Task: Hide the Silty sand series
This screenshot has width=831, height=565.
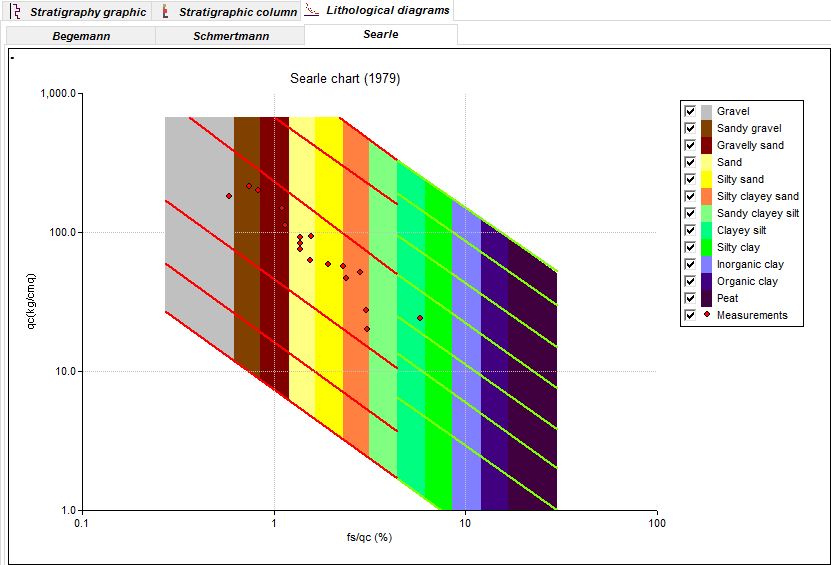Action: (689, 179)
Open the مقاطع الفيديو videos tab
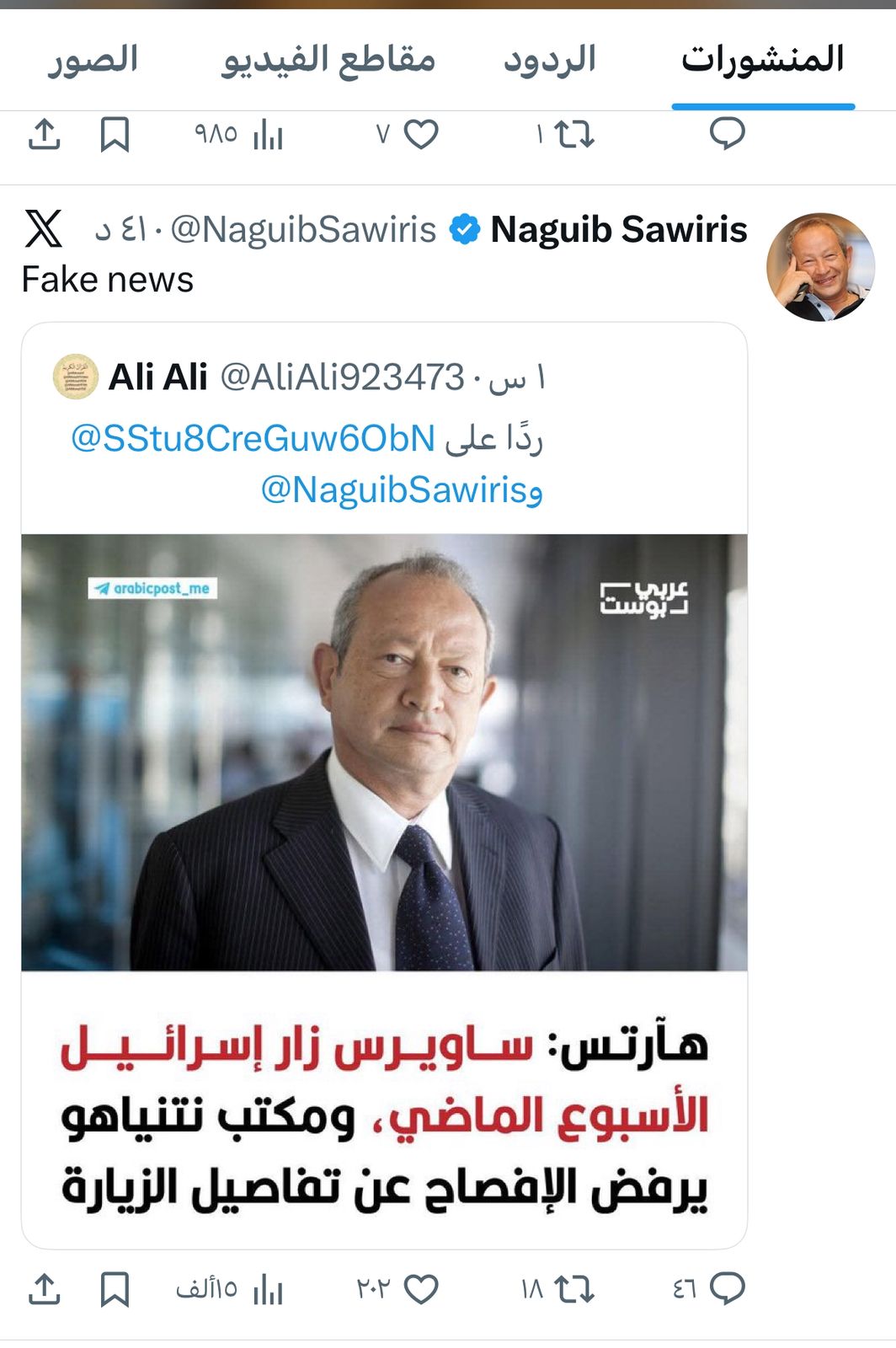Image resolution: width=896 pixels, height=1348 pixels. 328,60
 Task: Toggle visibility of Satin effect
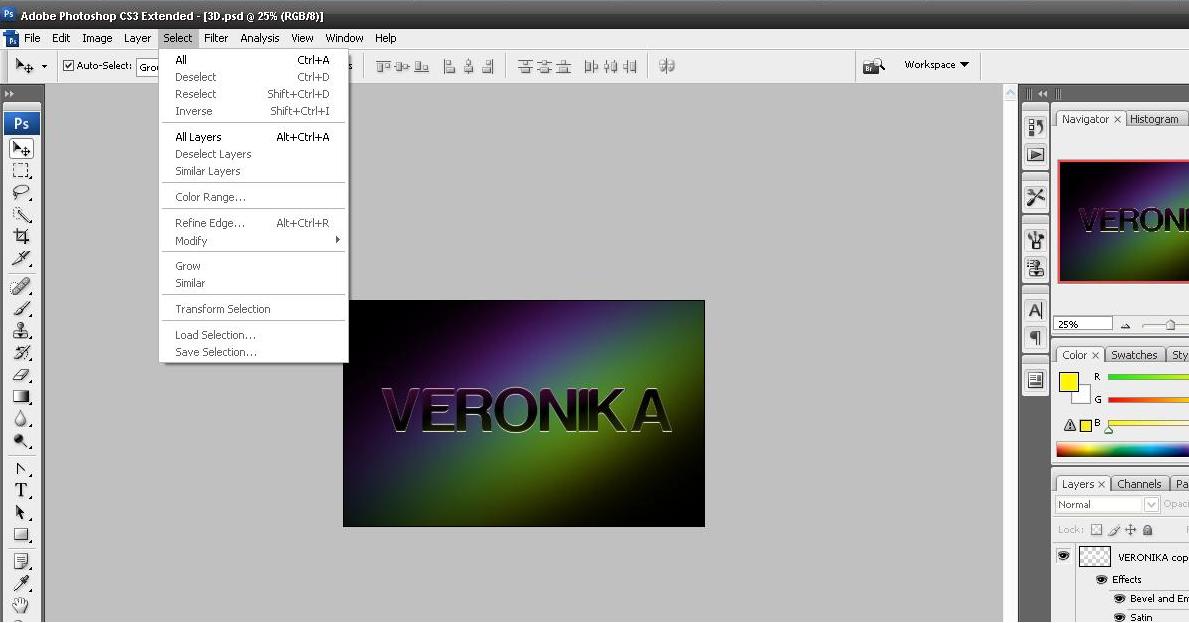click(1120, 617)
---
Word for word, write out each line of the records, but leave the pictures behind.

Task: Hide the Silty sand series
This screenshot has width=831, height=565.
Action: (689, 179)
Open the مقاطع الفيديو videos tab
Image resolution: width=896 pixels, height=1348 pixels. 328,60
 Task: Toggle visibility of Satin effect
click(1120, 617)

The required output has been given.